Moscow denies supporting and arming the pro-Russian rebels. It has also repeatedly denied allegations by Kiev that it has sent troops over the border.
A Russian senator and the deputy head of the Committee on Defense and Security in Russia’s upper house of Parliament, Evgeny Serebrennikov, dismissed the latest reports of a Russian incursion as untrue.
“We’ve heard many statements from the government of Ukraine, which turned out to be a lie. What we can see now is just another lie,” he said to Russian state news agency RIA Novosti.
Russian lawmaker Leonid Slutsky also accused Kiev of lies, in comments to RIA Novosti.
“I can only say that there’s no ground for claims like this, and the junta tries to lay its own fault at someone else’s door,” he said, referring to the Kiev government.
Moscow regards it as illegitimate because it took charge after Ukraine’s pro-Russian President Viktor Yanukovych was ousted in February.
Rebel leader: 3,000 to 4,000 Russians in our ranks
However, the Prime Minister of the self-declared Donetsk People’s Republic, Alexander Zakharchenko, acknowledged Thursday that there are current Russian servicemen fighting in the rebels’ ranks in eastern Ukraine.
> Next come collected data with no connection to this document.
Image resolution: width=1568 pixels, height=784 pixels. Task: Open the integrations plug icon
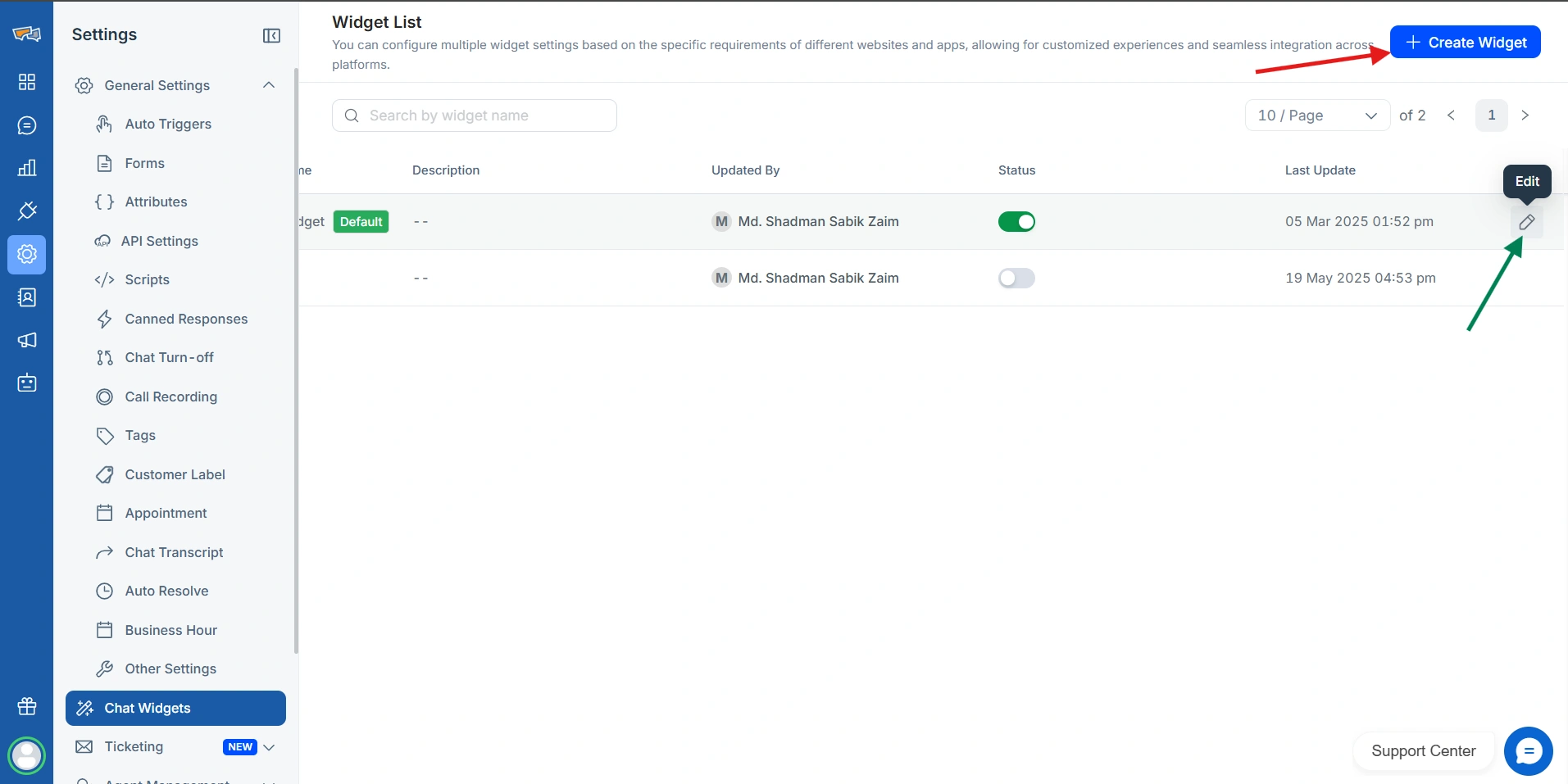point(27,211)
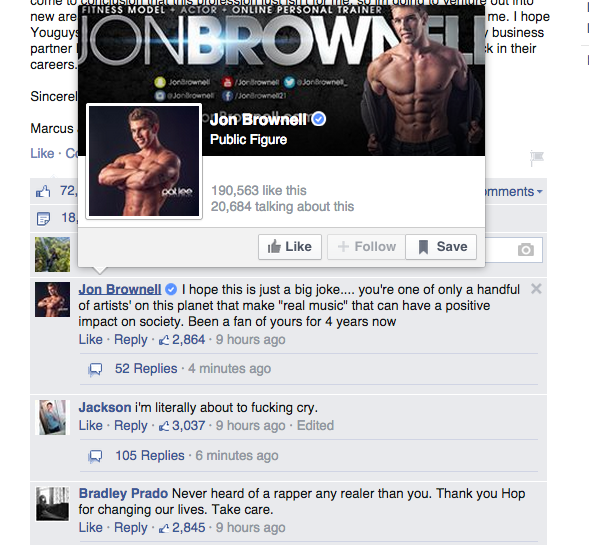Reply to Jackson's comment

pyautogui.click(x=131, y=426)
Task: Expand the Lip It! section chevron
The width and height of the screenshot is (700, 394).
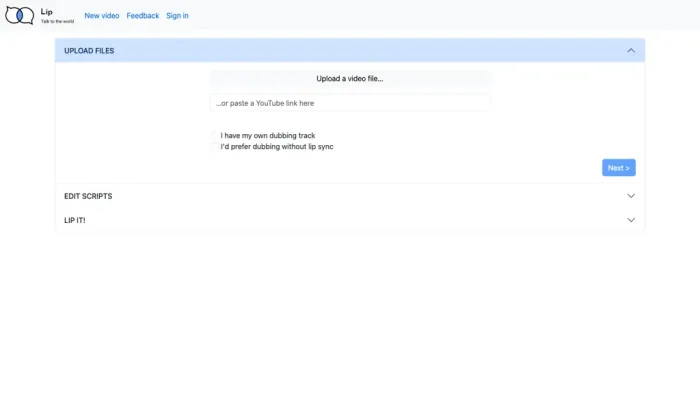Action: (x=631, y=220)
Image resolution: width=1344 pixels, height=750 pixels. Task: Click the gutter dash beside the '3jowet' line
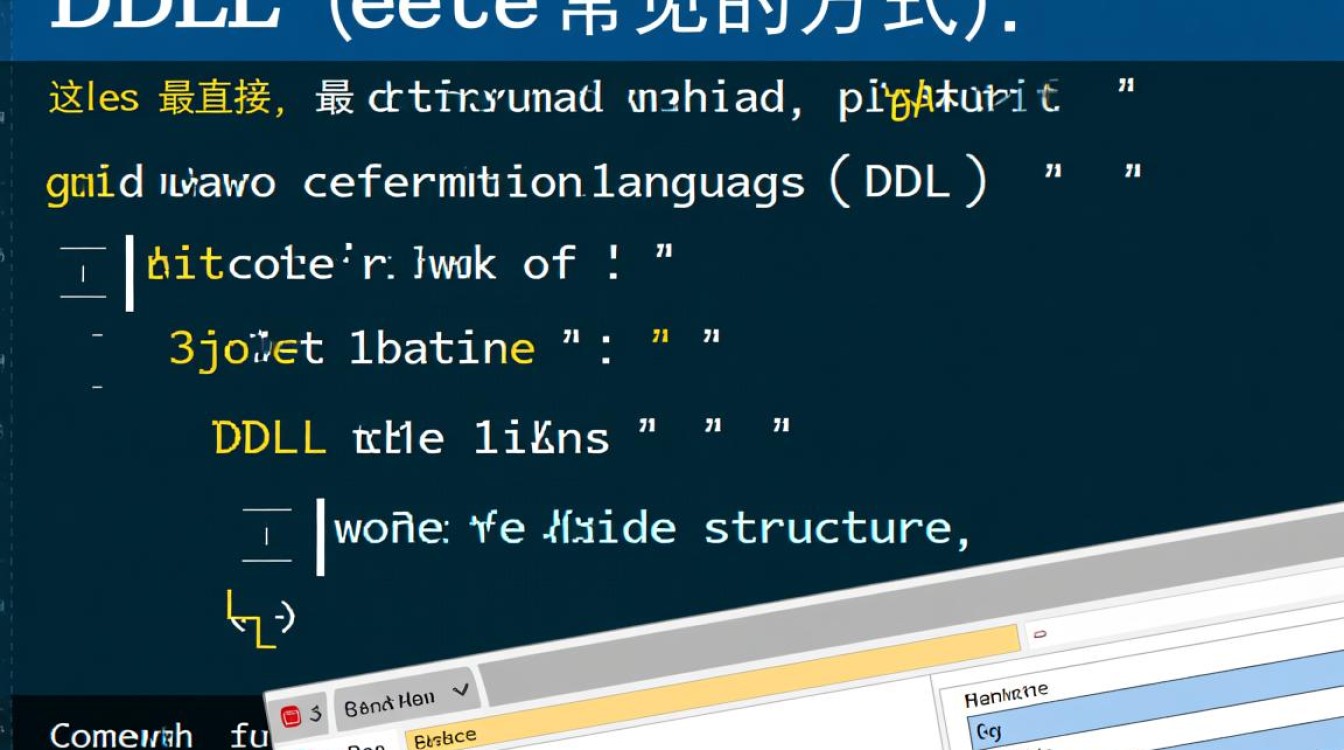coord(97,338)
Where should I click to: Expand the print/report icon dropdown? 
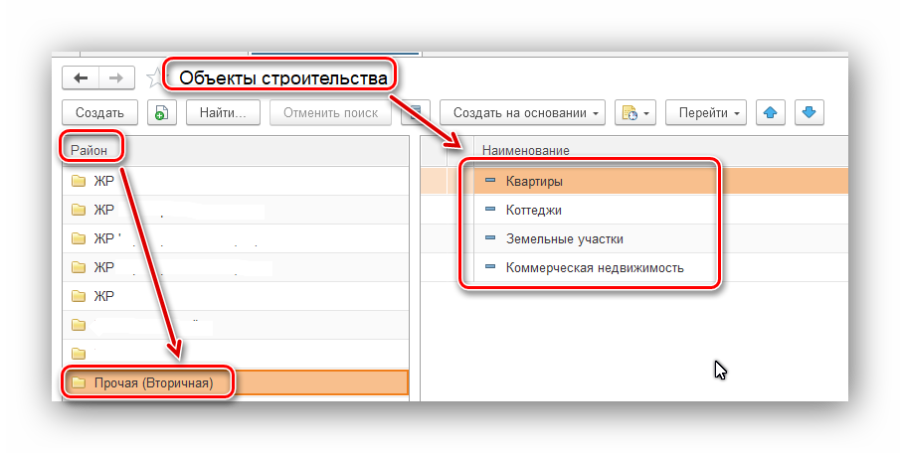click(635, 113)
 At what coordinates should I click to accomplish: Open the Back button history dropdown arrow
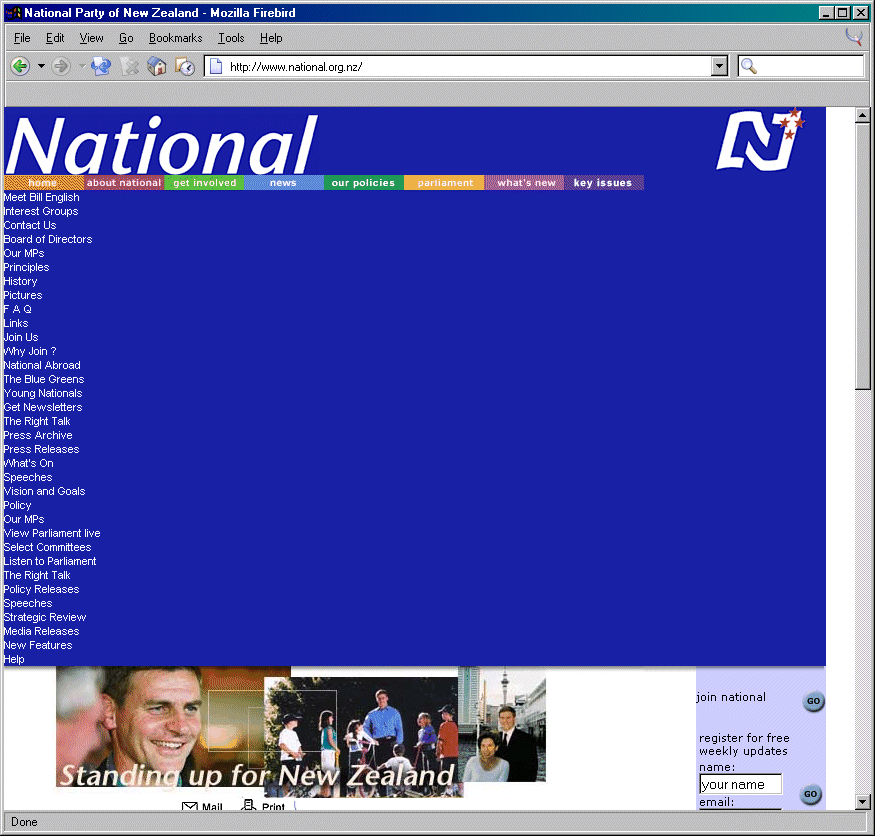click(41, 66)
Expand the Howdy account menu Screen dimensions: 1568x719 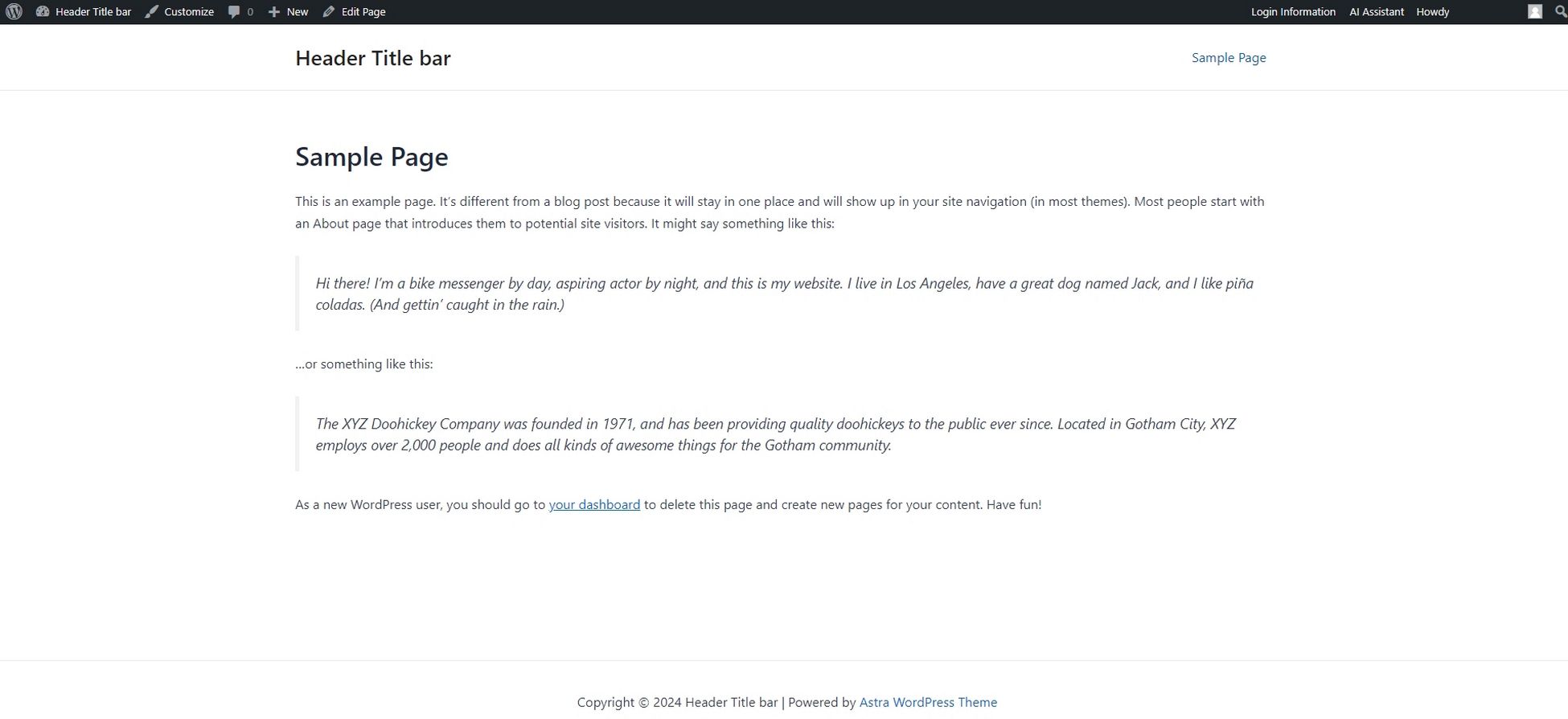(1433, 11)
In his statement, televised on state-run Russia 24, Zakharchenko said the rebels have never concealed that many Russians are fighting with them. He said up until now there were 3,000 to 4,000 volunteers, some of whom are retired Russian servicemen.
Zakharchenko went on to reveal that the Russian servicemen currently fighting in their ranks are active, “as they came to us to struggle for our freedom instead of their vacations.”
On Tuesday, Ukraine’s Security Service said it had detained 10 Russian soldiers in Ukraine.
Russian state media cited a source in the Russian Defense Ministry as saying the soldiers had been patrolling the border and “most likely crossed by accident” at an unmarked point.
The NDSC said Thursday that Ukraine’s Security Service detained another Russian serviceman who testified that his unit was supplying heavy military equipment to militants.
Ukrainian volunteers retreat from Mariupol area
Pro-Kiev forces apparently already have engaged with rebel forces between Novoazovsk and Mariupol, the Sea of Azov port city 35 kilometers to the west that the country’s security council said was being fortified.
A CNN crew north of Mariupol saw a ragged convoy of about 25 vehicles, some with their windows smashed out, belonging to pro-Kiev volunteer fighters heading away from the city Thursday afternoon.
The volunteers, including two from the country of Georgia, said they’d been involved in fighting in the Mariupol area but didn’t provide details.
Earlier Thursday and further north, the CNN crew was near Donetsk city, which Ukrainian forces have been trying to wrest from rebels for weeks. Heavy Ukrainian artillery fire targeted areas near Donetsk’s southern suburbs amid a heavy downpour of rain.
The main highway 15 kilometers south of Donetsk was deserted. With return fire coming from Donetsk, villagers in the area said they’d been taking shelter indoors or underground, coming out only for an hour or two a day to get supplies.
The city of Luhansk, a rebel stronghold, has also been at the center of fighting for days, prompting a humanitarian crisis. The NDSC said it remained without water, power or phone connections Thursday.